The DSRU has more than three decades’ experience of epidemiology and post-authorisation studies (PAS). Our team of postgraduate epidemiologists is supported by the DSRU’s research team comprising medics, pharmacists and biomedical scientists. We have wide experience of designing and undertaking PAS in primary and secondary care in the UK. Our unique SCEM methodology (Specialist Cohort Event Monitoring) involves working directly with prescribers of a given drug in hospitals or specialist units.
We also conduct European network studies, heading a network of partner organisations in order to design and undertake PAS studies in several European countries.
We have access to the Clinical Practice Research Datalink (CPRD) and have experience of conducting studies on this data.
The DSRU has gathered real world data since the 1980s, in the form of event data from medical records provided by prescribers in primary or secondary care. This direct access to prescribers is a great advantage in the field of pharmacoepidemiology as it allows us to gather the bespoke data set required for a post-authorisation study, without relying on existing databases. These are the data sets used for our Modified Prescription Event Monitoring (MPEM) methodology in primary care and our Specialist Cohort Event Monitoring (SCEM) methodology in secondary care.

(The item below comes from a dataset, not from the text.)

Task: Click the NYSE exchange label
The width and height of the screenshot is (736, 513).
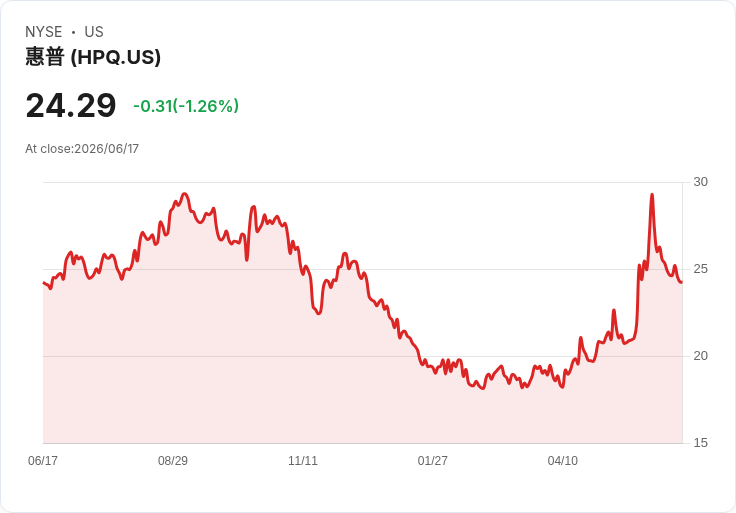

We also have experience of conducting patient surveys, mostly in the form of Enhanced Safety Surveillance on flu vaccines.
We can collect data from patients or health care professionals either on paper or online using our in-house bespoke online data capture system.
Our multidisciplinary team of epidemiologists, statisticians, clinicians and research scientists can design studies to fit regulatory requirements, ensuring that they meet our high standards. We are experienced with the application of a wide range of pharmacoepidemiological methods and can advise on all aspects of study design and analysis including survival techniques and self-controlled designs using a broad range of data sources (internal DSRU sources as well as other sources across Europe).
The DSRU has been conducting observational/ non-interventional studies since the 1980s. Get in touch to find out more about our experience of conducting studies in both primary and secondary care in the UK or as a network of European countries. Our capabilities include post-authorisation safety studies (PASS), risk minimisation studies, measuring the effectiveness of risk minimisation measures, registries, drug utilisation studies and much more.
DSRU Education & Research Ltd has been providing training in drug safety since 2000. We now have a portfolio of 15-20 short courses on a variety of topics related to pharmacovigilance, pharmacoepidemiology and risk management. We also offer one or two conferences each year, including our biennial Signal Detection conference, the European Conference on Risk Minimisation, and Big Data for Pharmacovigilance.
Since 2010 we have offered a postgraduate programme, leading to MSc in Pharmacovigilance, in association with the University of Portsmouth. This flexible course is based on attendance at our short courses plus completion of coursework, and is designed with the full-time pharma employee in mind.
The DSRU is also the Faculty of Pharmaceutical Medicine’s recognised provider of the Drug Safety Surveillance (DSS) module of Pharmaceutical Medicine Speciality Training (PMST) for pharmaceutical physicians.